> _PROVIDED PASSAGE_:
|---|

In one aspect, at least one nozzle is adapted to deliver a rinse
agent to the center of the pad, or near the center of the pad,
without the need to extend the arm thereover. This can include a
nozzle which is disposed over the center of the pad or a nozzle
disposed on the rinse arm near the center of the pad. Preferably,
the rinse arm does not extend over the center of the pad.
Additionally, one or more nozzles may be adapted to deliver a rinse
agent downwardly onto the surface or in a direction towards the
edge of the pad to facilitate removal of the rinse agent and
collected material from the pad.
In another aspect, the present invention provides a CMP method
which provides a polishing step and a pad rinsing step following
each polishing step to reduce the number of particles on each wafer
and improve the repeatability of each polishing step by
conditioning the pad prior to each processing step. Preferably, the
rinse step is initiated prior to the substrate being removed from
the pad and continues until another substrate is positioned for
processing or until the pad is cleaned. In a multi-pad system, the
rinse step is preferably performed at each station. Alternatively,
a final rinse station may be included where the substrate undergoes
additional cleaning following polishing at other pads.

|---|

> _SUPPLIED RECORDS_:
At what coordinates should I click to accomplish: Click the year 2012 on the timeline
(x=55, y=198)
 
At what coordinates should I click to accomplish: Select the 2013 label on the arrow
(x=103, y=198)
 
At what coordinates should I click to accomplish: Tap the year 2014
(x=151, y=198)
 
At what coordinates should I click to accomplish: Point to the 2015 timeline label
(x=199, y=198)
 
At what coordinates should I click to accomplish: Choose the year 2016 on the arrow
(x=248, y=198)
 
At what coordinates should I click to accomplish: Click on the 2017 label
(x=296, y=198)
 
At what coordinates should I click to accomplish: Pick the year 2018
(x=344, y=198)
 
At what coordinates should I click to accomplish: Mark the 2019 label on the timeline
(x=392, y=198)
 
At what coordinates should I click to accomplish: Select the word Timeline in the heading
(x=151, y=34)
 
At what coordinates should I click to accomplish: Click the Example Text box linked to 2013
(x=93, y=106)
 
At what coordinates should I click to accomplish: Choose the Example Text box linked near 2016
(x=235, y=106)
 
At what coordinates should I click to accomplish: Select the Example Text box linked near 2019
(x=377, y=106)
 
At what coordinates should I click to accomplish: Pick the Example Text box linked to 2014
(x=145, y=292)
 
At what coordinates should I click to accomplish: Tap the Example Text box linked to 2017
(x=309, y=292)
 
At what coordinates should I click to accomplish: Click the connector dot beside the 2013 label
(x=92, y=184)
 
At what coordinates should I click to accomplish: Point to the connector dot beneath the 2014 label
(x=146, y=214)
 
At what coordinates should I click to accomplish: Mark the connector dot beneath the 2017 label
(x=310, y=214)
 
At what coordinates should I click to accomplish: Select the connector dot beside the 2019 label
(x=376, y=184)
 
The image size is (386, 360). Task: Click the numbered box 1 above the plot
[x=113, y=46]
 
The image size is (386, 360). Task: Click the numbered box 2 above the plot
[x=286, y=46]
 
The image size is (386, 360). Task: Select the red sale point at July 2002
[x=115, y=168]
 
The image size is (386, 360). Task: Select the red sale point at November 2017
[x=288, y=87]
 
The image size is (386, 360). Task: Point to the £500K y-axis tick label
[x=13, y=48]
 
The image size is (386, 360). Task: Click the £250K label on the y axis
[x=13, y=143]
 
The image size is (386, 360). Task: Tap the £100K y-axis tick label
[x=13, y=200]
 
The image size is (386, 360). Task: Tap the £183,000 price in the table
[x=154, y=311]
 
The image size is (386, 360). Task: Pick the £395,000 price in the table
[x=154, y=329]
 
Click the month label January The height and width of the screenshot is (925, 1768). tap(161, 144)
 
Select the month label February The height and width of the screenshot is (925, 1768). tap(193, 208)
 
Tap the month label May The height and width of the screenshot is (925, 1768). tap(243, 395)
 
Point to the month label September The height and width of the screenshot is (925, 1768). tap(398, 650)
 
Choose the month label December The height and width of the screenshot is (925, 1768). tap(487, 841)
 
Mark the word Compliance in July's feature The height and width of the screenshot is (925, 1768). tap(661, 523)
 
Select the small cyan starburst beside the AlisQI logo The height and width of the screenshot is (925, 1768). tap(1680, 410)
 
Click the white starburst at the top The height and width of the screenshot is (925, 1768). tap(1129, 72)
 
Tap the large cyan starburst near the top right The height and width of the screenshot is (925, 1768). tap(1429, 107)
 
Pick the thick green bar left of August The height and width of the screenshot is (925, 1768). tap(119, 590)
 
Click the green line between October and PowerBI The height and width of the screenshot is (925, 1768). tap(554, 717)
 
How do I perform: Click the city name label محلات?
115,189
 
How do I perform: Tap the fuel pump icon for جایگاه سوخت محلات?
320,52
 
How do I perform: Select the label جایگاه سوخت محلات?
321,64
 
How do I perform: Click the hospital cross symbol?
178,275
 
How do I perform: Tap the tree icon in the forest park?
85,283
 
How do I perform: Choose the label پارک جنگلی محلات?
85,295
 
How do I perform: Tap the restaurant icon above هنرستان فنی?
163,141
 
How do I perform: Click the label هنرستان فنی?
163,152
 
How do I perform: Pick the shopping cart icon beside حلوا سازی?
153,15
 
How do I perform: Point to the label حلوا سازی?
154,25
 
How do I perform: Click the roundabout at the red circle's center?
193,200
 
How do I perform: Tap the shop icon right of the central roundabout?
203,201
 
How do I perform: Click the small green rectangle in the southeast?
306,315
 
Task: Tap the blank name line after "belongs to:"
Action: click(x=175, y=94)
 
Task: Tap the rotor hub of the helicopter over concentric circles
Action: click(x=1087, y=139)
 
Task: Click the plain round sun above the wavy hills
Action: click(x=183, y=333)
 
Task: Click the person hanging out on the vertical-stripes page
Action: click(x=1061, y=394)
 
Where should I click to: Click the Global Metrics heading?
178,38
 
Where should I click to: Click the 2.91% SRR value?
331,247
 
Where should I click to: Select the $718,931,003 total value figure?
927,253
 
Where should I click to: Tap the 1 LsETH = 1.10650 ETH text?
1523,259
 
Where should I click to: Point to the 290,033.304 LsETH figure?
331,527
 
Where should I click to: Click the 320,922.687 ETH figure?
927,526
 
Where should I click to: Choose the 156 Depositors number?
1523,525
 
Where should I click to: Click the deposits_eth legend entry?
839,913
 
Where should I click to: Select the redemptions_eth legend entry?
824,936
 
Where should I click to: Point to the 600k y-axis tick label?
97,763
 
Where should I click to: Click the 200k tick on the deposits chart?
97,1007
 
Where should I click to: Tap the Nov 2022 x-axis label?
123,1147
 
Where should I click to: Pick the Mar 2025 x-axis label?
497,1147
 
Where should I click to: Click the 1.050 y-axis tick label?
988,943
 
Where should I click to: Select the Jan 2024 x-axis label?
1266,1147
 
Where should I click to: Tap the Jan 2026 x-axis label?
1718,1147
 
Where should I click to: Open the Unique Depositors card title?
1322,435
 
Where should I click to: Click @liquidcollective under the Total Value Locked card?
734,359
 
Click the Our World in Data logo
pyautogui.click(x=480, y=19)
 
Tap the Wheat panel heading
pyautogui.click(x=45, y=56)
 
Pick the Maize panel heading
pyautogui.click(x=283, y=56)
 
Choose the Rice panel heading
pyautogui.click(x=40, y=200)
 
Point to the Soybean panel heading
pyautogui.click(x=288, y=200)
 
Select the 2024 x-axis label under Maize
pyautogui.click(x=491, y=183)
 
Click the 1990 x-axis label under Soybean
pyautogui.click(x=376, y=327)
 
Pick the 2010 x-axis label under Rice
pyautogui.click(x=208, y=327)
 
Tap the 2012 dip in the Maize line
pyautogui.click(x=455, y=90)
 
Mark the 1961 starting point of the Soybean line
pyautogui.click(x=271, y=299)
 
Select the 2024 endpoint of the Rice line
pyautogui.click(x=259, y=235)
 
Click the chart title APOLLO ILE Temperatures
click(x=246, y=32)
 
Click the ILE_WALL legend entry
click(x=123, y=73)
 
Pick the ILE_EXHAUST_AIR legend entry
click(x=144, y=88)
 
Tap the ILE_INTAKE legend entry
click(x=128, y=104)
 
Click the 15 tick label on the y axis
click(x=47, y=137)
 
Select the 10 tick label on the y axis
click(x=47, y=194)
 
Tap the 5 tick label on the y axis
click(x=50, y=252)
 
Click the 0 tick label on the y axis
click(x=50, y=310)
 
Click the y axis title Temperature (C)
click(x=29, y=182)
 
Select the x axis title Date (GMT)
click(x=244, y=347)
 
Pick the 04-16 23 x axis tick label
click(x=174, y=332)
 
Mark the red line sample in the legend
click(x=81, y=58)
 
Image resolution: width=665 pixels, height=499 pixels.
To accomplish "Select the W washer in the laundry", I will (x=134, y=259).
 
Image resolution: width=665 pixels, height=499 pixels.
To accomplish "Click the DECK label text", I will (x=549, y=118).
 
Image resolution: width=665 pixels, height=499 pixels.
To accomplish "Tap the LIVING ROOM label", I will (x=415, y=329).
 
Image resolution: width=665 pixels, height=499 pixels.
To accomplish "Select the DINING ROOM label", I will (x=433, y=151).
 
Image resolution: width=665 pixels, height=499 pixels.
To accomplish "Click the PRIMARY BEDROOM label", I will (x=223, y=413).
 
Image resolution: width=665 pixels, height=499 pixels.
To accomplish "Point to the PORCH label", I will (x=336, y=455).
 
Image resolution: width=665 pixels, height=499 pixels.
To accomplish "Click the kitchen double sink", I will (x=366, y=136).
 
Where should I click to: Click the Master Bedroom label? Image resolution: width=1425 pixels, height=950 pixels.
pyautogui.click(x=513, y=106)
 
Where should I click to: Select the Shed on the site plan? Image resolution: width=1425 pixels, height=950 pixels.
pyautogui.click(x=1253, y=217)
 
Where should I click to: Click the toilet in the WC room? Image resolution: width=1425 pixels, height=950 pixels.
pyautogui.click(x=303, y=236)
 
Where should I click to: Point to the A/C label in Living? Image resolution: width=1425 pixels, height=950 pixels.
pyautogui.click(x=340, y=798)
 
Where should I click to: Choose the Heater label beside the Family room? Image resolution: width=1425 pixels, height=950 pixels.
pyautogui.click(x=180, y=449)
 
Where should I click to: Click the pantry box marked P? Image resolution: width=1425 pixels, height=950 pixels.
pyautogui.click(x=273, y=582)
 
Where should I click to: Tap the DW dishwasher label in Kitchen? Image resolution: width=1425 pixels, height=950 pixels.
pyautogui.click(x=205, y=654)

|---|

> _AIM A_:
Return the full passage on rinsing polishing pads word for word.
> _AIM B_:
Revise the entries from the line containing "beneath the 2017 label" up to and including the line containing "Click the green" by replacing "starburst" with "sunburst", and return only those lines with nothing else altered.
The passage and the entries were drawn from unrelated sources.

> _FINISHED ANSWER A_:
In one aspect, at least one nozzle is adapted to deliver a rinse
agent to the center of the pad, or near the center of the pad,
without the need to extend the arm thereover. This can include a
nozzle which is disposed over the center of the pad or a nozzle
disposed on the rinse arm near the center of the pad. Preferably,
the rinse arm does not extend over the center of the pad.
Additionally, one or more nozzles may be adapted to deliver a rinse
agent downwardly onto the surface or in a direction towards the
edge of the pad to facilitate removal of the rinse agent and
collected material from the pad.
In another aspect, the present invention provides a CMP method
which provides a polishing step and a pad rinsing step following
each polishing step to reduce the number of particles on each wafer
and improve the repeatability of each polishing step by
conditioning the pad prior to each processing step. Preferably, the
rinse step is initiated prior to the substrate being removed from
the pad and continues until another substrate is positioned for
processing or until the pad is cleaned. In a multi-pad system, the
rinse step is preferably performed at each station. Alternatively,
a final rinse station may be included where the substrate undergoes
additional cleaning following polishing at other pads.

> _FINISHED ANSWER B_:
At what coordinates should I click to accomplish: Mark the connector dot beneath the 2017 label
(x=310, y=214)
 
At what coordinates should I click to accomplish: Select the connector dot beside the 2019 label
(x=376, y=184)
 
The image size is (386, 360). Task: Click the numbered box 1 above the plot
[x=113, y=46]
 
The image size is (386, 360). Task: Click the numbered box 2 above the plot
[x=286, y=46]
 
The image size is (386, 360). Task: Select the red sale point at July 2002
[x=115, y=168]
 
The image size is (386, 360). Task: Select the red sale point at November 2017
[x=288, y=87]
 
The image size is (386, 360). Task: Point to the £500K y-axis tick label
[x=13, y=48]
 
The image size is (386, 360). Task: Click the £250K label on the y axis
[x=13, y=143]
 
The image size is (386, 360). Task: Tap the £100K y-axis tick label
[x=13, y=200]
 
The image size is (386, 360). Task: Tap the £183,000 price in the table
[x=154, y=311]
 
The image size is (386, 360). Task: Pick the £395,000 price in the table
[x=154, y=329]
 
Click the month label January The height and width of the screenshot is (925, 1768). tap(161, 144)
 
Select the month label February The height and width of the screenshot is (925, 1768). tap(193, 208)
 
Tap the month label May The height and width of the screenshot is (925, 1768). tap(243, 395)
 
Point to the month label September The height and width of the screenshot is (925, 1768). tap(398, 650)
 
Choose the month label December The height and width of the screenshot is (925, 1768). tap(487, 841)
 
Mark the word Compliance in July's feature The height and width of the screenshot is (925, 1768). tap(661, 523)
 
Select the small cyan sunburst beside the AlisQI logo The height and width of the screenshot is (925, 1768). tap(1680, 410)
 
Click the white sunburst at the top The height and width of the screenshot is (925, 1768). tap(1129, 72)
 
Tap the large cyan sunburst near the top right The height and width of the screenshot is (925, 1768). tap(1429, 107)
 
Pick the thick green bar left of August The height and width of the screenshot is (925, 1768). tap(119, 590)
 
Click the green line between October and PowerBI The height and width of the screenshot is (925, 1768). tap(554, 717)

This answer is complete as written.